PPU rendering

From NESdev Wiki
Jump to navigationJump to search

Drawing overview

The PPU outputs a picture region of 256x240 pixels and a border region extending 16 pixels left, 11 pixels right, and 2 pixels down (283x242). The picture region is generated by doing memory fetches that fill shift registers, from which a pixel is selected. It is composed of a background region filling the entire screen and smaller sprites that may be placed nearly anywhere on it. In the border and any transparent pixel, the PPU displays the palette index selected by the PPU's EXT input, which is grounded to index 0 in stock consoles.

Picture region

                                         [BBBBBBBB] - Next tile's pattern data,
                                         [BBBBBBBB] - 2 bits per pixel
                                          ||||||||<----[Transfers every inc hori(v)]
                                          vvvvvvvv
      Serial-to-parallel - [AAAAAAAA] <- [BBBBBBBB] <- [1...] - Parallel-to-serial
         shift registers - [AAAAAAAA] <- [BBBBBBBB] <- [1...] - shift registers
                            vvvvvvvv
                            ||||||||   [Sprites 0..7]----+  [EXT in]----+
                            ||||||||                     |              |
[fine_x selects a bit]---->[  Mux   ]------------>[Priority mux]----->[Mux]---->[Pixel]
                            ||||||||                              |
                            ^^^^^^^^                              +------------>[EXT out]
      Serial-to-parallel - [PPPPPPPP] <- [P] - 1-bit latch
         shift registers - [PPPPPPPP] <- [P] - 1-bit latch
                                          ^
                                          |<--------[Transfers every inc hori(v)]
                                     [  Mux   ]<----[coarse_x bit 1 and coarse_y bit 1 select 2 bits]
                                      ||||||||
                                      ^^^^^^^^
                                     [PPPPPPPP] - Next tile's attributes data

To generate the background in the picture region, the PPU performs memory fetches on dots 321-336 and 1-256 of scanlines 0-239 and 261. Each memory fetch takes 2 dots: on the 1st, the full address is placed onto the PPU's address bus and the low 8 bits are stored into an external address latch, and on the 2nd, the read is performed. Fetches require 2 dots because the same physical pins are used for the data bus and low 8 bits of address, so the address must be latched externally before a read can be done.

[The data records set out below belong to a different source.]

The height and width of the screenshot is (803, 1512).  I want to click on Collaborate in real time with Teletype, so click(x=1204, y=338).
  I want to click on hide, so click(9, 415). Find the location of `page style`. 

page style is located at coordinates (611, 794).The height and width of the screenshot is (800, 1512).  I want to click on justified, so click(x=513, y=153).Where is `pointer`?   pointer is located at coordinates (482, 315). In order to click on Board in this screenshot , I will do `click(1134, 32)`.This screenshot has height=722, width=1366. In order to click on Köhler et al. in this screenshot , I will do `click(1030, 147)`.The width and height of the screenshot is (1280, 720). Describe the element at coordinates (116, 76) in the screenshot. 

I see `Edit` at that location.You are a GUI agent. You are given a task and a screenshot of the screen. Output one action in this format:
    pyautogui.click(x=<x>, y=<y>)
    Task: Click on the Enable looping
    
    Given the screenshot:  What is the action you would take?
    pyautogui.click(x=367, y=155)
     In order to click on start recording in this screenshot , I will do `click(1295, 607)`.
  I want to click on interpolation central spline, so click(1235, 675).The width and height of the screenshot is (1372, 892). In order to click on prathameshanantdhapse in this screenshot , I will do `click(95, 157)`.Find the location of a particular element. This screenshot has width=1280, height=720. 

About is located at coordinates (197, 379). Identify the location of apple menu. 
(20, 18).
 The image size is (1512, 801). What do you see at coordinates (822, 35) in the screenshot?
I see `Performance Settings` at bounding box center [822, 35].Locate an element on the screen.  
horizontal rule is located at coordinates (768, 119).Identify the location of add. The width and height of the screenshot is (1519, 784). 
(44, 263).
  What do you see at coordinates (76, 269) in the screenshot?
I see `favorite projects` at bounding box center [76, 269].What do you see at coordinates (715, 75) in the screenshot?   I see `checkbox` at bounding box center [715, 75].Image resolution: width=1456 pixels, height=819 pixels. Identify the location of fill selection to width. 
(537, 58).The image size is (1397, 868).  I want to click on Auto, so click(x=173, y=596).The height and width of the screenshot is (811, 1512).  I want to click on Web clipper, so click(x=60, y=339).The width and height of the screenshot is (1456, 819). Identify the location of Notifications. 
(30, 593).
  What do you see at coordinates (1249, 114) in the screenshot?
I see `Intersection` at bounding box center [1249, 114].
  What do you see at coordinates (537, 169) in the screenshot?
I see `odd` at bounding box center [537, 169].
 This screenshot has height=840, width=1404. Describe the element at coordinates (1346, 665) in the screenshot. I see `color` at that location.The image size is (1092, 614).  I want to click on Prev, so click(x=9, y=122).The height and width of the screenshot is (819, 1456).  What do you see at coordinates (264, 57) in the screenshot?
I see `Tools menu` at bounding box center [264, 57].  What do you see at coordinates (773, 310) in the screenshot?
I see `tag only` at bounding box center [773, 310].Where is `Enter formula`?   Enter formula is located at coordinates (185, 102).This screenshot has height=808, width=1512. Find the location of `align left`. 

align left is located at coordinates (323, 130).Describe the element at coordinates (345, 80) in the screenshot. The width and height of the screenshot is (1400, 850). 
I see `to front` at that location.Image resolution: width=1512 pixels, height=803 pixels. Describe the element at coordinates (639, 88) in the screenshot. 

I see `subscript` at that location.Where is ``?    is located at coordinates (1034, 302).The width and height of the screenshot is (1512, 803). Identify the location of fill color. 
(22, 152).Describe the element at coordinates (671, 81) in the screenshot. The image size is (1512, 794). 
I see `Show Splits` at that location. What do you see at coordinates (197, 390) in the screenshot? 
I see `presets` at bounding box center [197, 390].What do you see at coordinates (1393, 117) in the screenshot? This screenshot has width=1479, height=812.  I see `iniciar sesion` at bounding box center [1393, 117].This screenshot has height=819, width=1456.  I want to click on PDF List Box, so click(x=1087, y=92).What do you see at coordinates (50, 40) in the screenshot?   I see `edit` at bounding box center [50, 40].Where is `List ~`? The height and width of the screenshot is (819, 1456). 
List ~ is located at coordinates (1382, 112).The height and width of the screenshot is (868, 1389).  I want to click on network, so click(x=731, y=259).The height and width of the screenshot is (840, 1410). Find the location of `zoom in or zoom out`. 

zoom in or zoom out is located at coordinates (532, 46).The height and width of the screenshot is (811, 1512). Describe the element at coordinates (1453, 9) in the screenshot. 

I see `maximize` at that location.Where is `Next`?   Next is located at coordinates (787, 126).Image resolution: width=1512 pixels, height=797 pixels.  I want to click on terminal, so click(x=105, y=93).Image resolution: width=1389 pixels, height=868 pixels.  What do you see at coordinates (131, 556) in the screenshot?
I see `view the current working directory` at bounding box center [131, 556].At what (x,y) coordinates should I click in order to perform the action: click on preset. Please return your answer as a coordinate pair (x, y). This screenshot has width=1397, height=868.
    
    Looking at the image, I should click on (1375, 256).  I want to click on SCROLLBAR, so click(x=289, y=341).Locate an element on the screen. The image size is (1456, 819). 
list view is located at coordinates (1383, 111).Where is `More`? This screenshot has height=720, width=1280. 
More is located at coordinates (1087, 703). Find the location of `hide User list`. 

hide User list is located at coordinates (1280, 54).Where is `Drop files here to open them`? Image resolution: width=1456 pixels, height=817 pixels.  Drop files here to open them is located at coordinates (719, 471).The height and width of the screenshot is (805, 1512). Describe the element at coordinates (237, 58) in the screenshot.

In each 8-dot window, the PPU performs the 4 memory fetches required to produce 8 pixels, fully occupying the PPU bus. Using the current scroll register, v, to produce the target addresses, the PPU fetches a tile ID from the nametable, attributes data from the attributes table, and the low and then high bitplane of the pattern data for that tile ID. The fetched bytes are stored in internal registers.

On every 8th dot in these background fetch regions (the same dot on which the coarse x component of v is incremented), the pattern and attributes data are transferred into registers used for producing pixel data. For the pattern data, these transfers are into the high 8 bits of two 16-bit shift registers. For the attributes data, only 2 bits are transferred and into two 1-bit latches that feed 8-bit shift registers. The concept for both is the same, differing merely because the attributes data is the same for all 8 pixels, negating the need to store 8 copies of it.

On every dot in these background fetch regions, a 4-bit pixel is selected by the fine x register from the low 8 bits of the pattern and attributes shift registers, which are then shifted.

The PPU then selects between this background pixel and the 4-bit sprite pixel produced by the OAM process. This selection depends on whether each pixel is transparent (low 2 bits are both 0) and the sprite's priority (whether it appears in front of (0) or behind (1) the background). If both are transparent, the background pixel is selected. After the selection, the pixel is now 5-bit, with the new top bit determined by whether background (0) or sprites (1) was selected. If the PPU is configured to output on its EXT pins, it outputs the low 4 bits of the selected pixel.

If the selected pixel is transparent, it is replaced with the EXT input: bit 4 is always 0, and bits 3-0 take the values of EXT3-0. The PPU's 4 EXT pins are grounded in all known console variations, so this input is normally 0. If the PPU is configured for EXT output, then the input value is always 0. (However, because these pins are grounded, EXT should never be in output mode because it could cause physical damage.)

The result of all of this is a 5-bit index used to look up a value from palette RAM. This value is a color, which can be modified by the emphasis and greyscale features of the PPUMASK register and is then drawn as a pixel.

As-used, EXT input always produces an all-0 value, so transparent pixels always display the color at $3F00 in palette RAM, referred to as the 'backdrop' color.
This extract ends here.